-- start Document --

1. If the closing per-share price of the Parent Common Stock (as reported by Nasdaq or its other primary exchange, if applicable) equals or exceeds $22.50 per share for any 20 trading days within any consecutive 30-trading day period that occurs after the Closing Date and on or prior to the two (2) year anniversary of the Closing Date (the first occurrence of the foregoing is referred to herein as the “$22.50 Share Price Milestone”), then Parent shall issue, in accordance with Section 1.16 of the Agreement, to each Securityholder as of immediately prior to the Effective Time, a number of shares of Parent Common Stock equal to (A) the Pro Rata Share in respect of such Securityholder multiplied by (B) 500,000 (such number of shares being referred to as the “Contingent Consideration Shares”); provided, that Parent shall not issue Contingent Consideration Shares with respect to any Excluded Shares or Dissenting Shares or to any Securityholder that has not submitted a Letter of Transmittal in accordance with Section 1.04 of the Agreement.
2. If, following the two (2) year anniversary of the Closing Date, as applicable, the $22.50 Share Price Milestone has not occurred, none of the Contingent Consideration Shares shall be issued.

-- end Document --

**Objectives**
(1) In the contingent consideration provision, what number is each Securityholder's Pro Rata Share multiplied by to set the Contingent Consideration Shares?
(2) Pick up the contingent consideration provision after its final sentence and write the next clause in the same style.

-- start Data section --

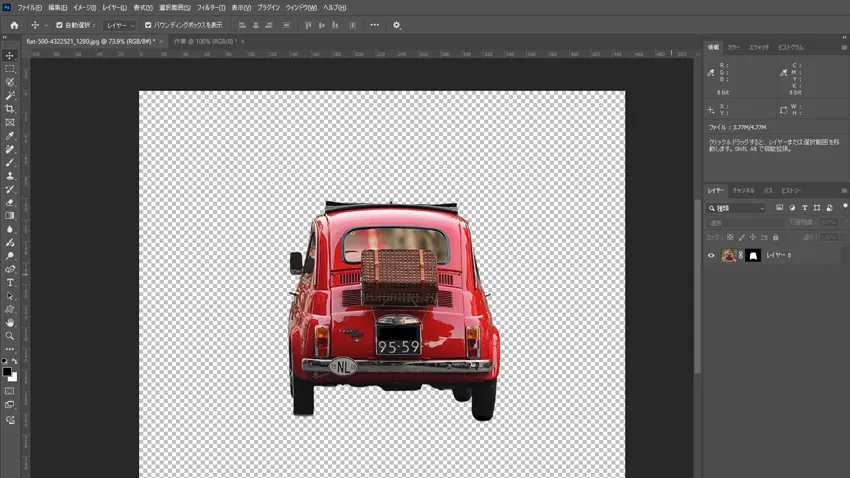
Task: Toggle the バウンディングボックスを表示 checkbox
Action: 148,25
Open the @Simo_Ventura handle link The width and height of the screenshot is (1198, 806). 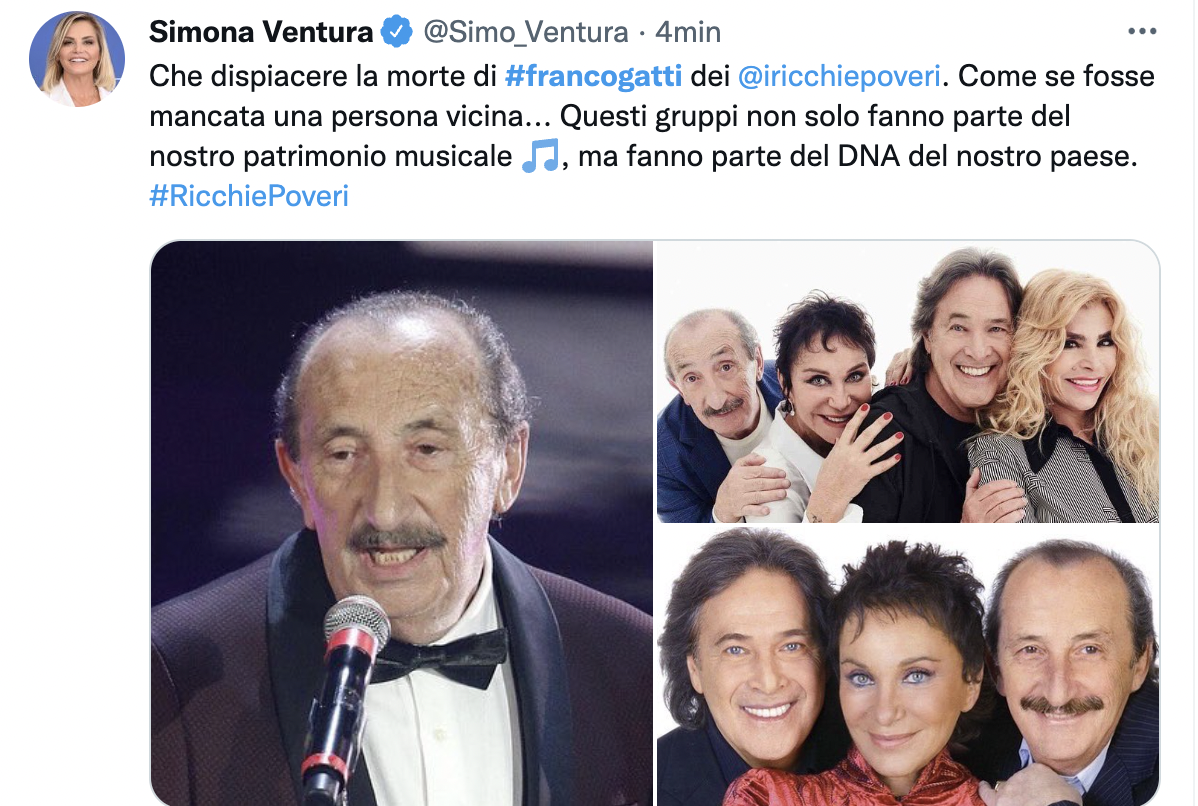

-- end Data section --

**Answers to the exercise**
(1) 500,000

(2)
3. In the event that after the Closing and prior to the two (2) year anniversary of the Closing Date, there is a Change of Control, then any Contingent Consideration Shares that have not been previously issued by Parent (whether or not previously earned) shall be deemed earned and issued by Parent to the Securityholders as of immediately prior to the Effective Time upon such Change of Control unless, in connection with such Change of Control, each share of Parent Common Stock receives consideration having a value less than $22.50 (any such Change of Control, a “Non-Acceleration Event”); provided, that the value of such consideration shall be determined in good faith by the board of directors of Parent (the “Parent Board”) after taking into account the dilutive impact of the issuance of the Contingent Consideration Shares, as applicable, and accordingly adjusting the value of the per share consideration to be received in connection with such Change of Control transaction). Notwithstanding the foregoing, (A) in the event of a Non-Acceleration Event (unless the consideration to be received by the holders of the Parent Common Stock in such Non-Acceleration Event consists solely of cash) or (B) a Delisting Event occurs, (i) the Parties shall in good faith make any and all amendments to this Schedule 2 that are necessary to ensure that the Securityholders continue to receive the benefit of the bargain intended by this Schedule 2 following such Non-Acceleration Event or Delisting Event in the event there occurs a merger, sale or similar transaction involving the Acquiring Entity (as defined below) or Parent, as applicable, prior to the two (2) year anniversary of the Closing Date and (ii) proper provision shall be made prior to or concurrently with (and as a condition to) the consummation of such Non-Acceleration Event so that the successors and assigns of Parent, or any purchaser, licensor or other acquirer of any assets in such transaction (each, an “Acquiring Entity”), if applicable, shall, from and after the consummation of such Change of Control, become lawfully bound by this Schedule 2, as so amended.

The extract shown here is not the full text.